Vortex Variable Range Hopping in a Conventional Superconducting Film

TL;DR

This study investigates vortex behavior in a disordered superconducting film, revealing a vortex variable-range hopping mechanism that explains resistance behavior near the superconductor-insulator transition.

Contribution

It introduces a model of vortex hopping in a granular superconducting film, applying Mott variable-range hopping theory to vortices, which is a novel approach.

Findings

Resistance follows 2D Mott variable-range hopping of vortices.

Superconductor-insulator transition observed without isotherm crossing.

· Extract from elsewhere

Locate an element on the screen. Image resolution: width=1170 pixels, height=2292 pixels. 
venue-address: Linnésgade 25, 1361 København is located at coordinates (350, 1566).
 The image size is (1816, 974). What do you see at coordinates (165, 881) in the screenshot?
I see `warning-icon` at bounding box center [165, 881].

Vortex hopping parameters estimated using granular model.

Abstract

The behavior of a disordered amorphous thin film of superconducting Indium Oxide has been studied as a function of temperature and magnetic field applied perpendicular to its plane. A superconductor-insulator transition has been observed, though the isotherms do not cross at a single point. The curves of resistance vs. temperature on the putative superconducting side of this transition, where the resistance decreases with decreasing temperature, obey two-dimensional Mott variable-range hopping of vortices over wide ranges of temperature and resistance. To estimate the parameters of hopping, the film is modeled as a granular system and the hopping of vortices is treated in a manner analogous to hopping of charges. The reason the long range interaction between vortices over the range of magnetic fields investigated does not lead to a stronger variation of resistance with temperature than that of two-dimensional Mott variable-range hopping remains unresolved.